**Exercise objective:**
Exactly as they stand, set down all of the records again.

**Data records:**
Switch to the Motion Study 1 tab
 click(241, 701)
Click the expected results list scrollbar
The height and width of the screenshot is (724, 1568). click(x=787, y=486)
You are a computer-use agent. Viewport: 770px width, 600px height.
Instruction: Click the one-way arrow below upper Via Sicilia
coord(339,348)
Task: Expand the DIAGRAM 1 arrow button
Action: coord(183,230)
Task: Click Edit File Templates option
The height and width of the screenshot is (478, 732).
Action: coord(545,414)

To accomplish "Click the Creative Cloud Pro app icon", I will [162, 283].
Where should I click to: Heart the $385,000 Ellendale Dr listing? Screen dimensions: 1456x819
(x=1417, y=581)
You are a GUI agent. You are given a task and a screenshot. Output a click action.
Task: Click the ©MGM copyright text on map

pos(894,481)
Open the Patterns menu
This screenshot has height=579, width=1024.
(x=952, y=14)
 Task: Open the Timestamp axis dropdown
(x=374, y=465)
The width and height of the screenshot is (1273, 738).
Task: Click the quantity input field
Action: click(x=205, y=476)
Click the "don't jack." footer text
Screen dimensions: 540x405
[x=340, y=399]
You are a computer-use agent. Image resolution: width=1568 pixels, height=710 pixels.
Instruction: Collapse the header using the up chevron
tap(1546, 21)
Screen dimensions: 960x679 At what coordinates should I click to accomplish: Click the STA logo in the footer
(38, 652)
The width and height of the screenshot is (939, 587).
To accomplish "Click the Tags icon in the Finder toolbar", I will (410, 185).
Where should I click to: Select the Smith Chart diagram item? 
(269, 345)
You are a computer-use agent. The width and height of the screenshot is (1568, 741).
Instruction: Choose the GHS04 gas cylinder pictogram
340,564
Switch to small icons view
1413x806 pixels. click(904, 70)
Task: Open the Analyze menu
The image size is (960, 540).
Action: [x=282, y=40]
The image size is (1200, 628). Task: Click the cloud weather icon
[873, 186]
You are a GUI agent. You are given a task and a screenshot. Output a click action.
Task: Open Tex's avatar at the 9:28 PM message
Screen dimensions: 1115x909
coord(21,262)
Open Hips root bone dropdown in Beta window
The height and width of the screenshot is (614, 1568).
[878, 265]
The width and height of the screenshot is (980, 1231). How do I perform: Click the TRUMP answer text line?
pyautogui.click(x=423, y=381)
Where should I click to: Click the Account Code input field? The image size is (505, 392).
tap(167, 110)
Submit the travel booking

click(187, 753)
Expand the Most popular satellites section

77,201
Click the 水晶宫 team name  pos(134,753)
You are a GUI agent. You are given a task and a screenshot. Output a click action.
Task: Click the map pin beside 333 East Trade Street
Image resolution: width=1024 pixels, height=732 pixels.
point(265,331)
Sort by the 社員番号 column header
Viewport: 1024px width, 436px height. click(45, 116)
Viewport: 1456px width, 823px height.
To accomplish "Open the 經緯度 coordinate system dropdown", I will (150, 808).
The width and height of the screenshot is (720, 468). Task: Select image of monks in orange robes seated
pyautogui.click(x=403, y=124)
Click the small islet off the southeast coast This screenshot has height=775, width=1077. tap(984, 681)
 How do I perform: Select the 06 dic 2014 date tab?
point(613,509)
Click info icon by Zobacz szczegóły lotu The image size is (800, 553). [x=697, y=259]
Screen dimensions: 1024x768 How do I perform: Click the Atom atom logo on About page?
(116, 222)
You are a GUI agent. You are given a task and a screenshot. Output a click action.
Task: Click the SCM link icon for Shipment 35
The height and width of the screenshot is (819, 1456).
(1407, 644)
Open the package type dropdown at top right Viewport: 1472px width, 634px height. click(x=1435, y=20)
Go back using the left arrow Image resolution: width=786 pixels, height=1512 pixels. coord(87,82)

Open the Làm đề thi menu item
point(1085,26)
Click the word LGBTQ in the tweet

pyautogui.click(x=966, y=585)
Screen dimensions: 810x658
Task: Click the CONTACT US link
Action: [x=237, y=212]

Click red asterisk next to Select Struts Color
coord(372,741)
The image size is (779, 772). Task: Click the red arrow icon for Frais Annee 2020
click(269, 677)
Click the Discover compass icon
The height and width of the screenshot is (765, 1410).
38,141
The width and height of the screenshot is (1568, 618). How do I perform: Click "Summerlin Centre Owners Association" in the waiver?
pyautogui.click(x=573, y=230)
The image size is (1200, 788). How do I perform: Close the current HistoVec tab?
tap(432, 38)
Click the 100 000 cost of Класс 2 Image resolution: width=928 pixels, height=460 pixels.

**Expected answer:**
Switch to the Motion Study 1 tab
 click(241, 701)
Click the expected results list scrollbar
The height and width of the screenshot is (724, 1568). click(x=787, y=486)
You are a computer-use agent. Viewport: 770px width, 600px height.
Instruction: Click the one-way arrow below upper Via Sicilia
coord(339,348)
Task: Expand the DIAGRAM 1 arrow button
Action: coord(183,230)
Task: Click Edit File Templates option
The height and width of the screenshot is (478, 732).
Action: coord(545,414)

To accomplish "Click the Creative Cloud Pro app icon", I will [162, 283].
Where should I click to: Heart the $385,000 Ellendale Dr listing? Screen dimensions: 1456x819
(x=1417, y=581)
You are a GUI agent. You are given a task and a screenshot. Output a click action.
Task: Click the ©MGM copyright text on map

pos(894,481)
Open the Patterns menu
This screenshot has height=579, width=1024.
(x=952, y=14)
 Task: Open the Timestamp axis dropdown
(x=374, y=465)
The width and height of the screenshot is (1273, 738).
Task: Click the quantity input field
Action: click(x=205, y=476)
Click the "don't jack." footer text
Screen dimensions: 540x405
[x=340, y=399]
You are a computer-use agent. Image resolution: width=1568 pixels, height=710 pixels.
Instruction: Collapse the header using the up chevron
tap(1546, 21)
Screen dimensions: 960x679 At what coordinates should I click to accomplish: Click the STA logo in the footer
(38, 652)
The width and height of the screenshot is (939, 587).
To accomplish "Click the Tags icon in the Finder toolbar", I will (410, 185).
Where should I click to: Select the Smith Chart diagram item? 
(269, 345)
You are a computer-use agent. The width and height of the screenshot is (1568, 741).
Instruction: Choose the GHS04 gas cylinder pictogram
340,564
Switch to small icons view
1413x806 pixels. click(904, 70)
Task: Open the Analyze menu
The image size is (960, 540).
Action: [x=282, y=40]
The image size is (1200, 628). Task: Click the cloud weather icon
[873, 186]
You are a GUI agent. You are given a task and a screenshot. Output a click action.
Task: Open Tex's avatar at the 9:28 PM message
Screen dimensions: 1115x909
coord(21,262)
Open Hips root bone dropdown in Beta window
The height and width of the screenshot is (614, 1568).
[878, 265]
The width and height of the screenshot is (980, 1231). How do I perform: Click the TRUMP answer text line?
pyautogui.click(x=423, y=381)
Where should I click to: Click the Account Code input field? The image size is (505, 392).
tap(167, 110)
Submit the travel booking

click(187, 753)
Expand the Most popular satellites section

77,201
Click the 水晶宫 team name  pos(134,753)
You are a GUI agent. You are given a task and a screenshot. Output a click action.
Task: Click the map pin beside 333 East Trade Street
Image resolution: width=1024 pixels, height=732 pixels.
point(265,331)
Sort by the 社員番号 column header
Viewport: 1024px width, 436px height. click(45, 116)
Viewport: 1456px width, 823px height.
To accomplish "Open the 經緯度 coordinate system dropdown", I will (150, 808).
The width and height of the screenshot is (720, 468). Task: Select image of monks in orange robes seated
pyautogui.click(x=403, y=124)
Click the small islet off the southeast coast This screenshot has height=775, width=1077. tap(984, 681)
 How do I perform: Select the 06 dic 2014 date tab?
point(613,509)
Click info icon by Zobacz szczegóły lotu The image size is (800, 553). [x=697, y=259]
Screen dimensions: 1024x768 How do I perform: Click the Atom atom logo on About page?
(116, 222)
You are a GUI agent. You are given a task and a screenshot. Output a click action.
Task: Click the SCM link icon for Shipment 35
The height and width of the screenshot is (819, 1456).
(1407, 644)
Open the package type dropdown at top right Viewport: 1472px width, 634px height. click(x=1435, y=20)
Go back using the left arrow Image resolution: width=786 pixels, height=1512 pixels. coord(87,82)

Open the Làm đề thi menu item
point(1085,26)
Click the word LGBTQ in the tweet

pyautogui.click(x=966, y=585)
Screen dimensions: 810x658
Task: Click the CONTACT US link
Action: [x=237, y=212]

Click red asterisk next to Select Struts Color
coord(372,741)
The image size is (779, 772). Task: Click the red arrow icon for Frais Annee 2020
click(269, 677)
Click the Discover compass icon
The height and width of the screenshot is (765, 1410).
38,141
The width and height of the screenshot is (1568, 618). How do I perform: Click "Summerlin Centre Owners Association" in the waiver?
pyautogui.click(x=573, y=230)
The image size is (1200, 788). How do I perform: Close the current HistoVec tab?
tap(432, 38)
Click the 100 000 cost of Класс 2 Image resolution: width=928 pixels, height=460 pixels.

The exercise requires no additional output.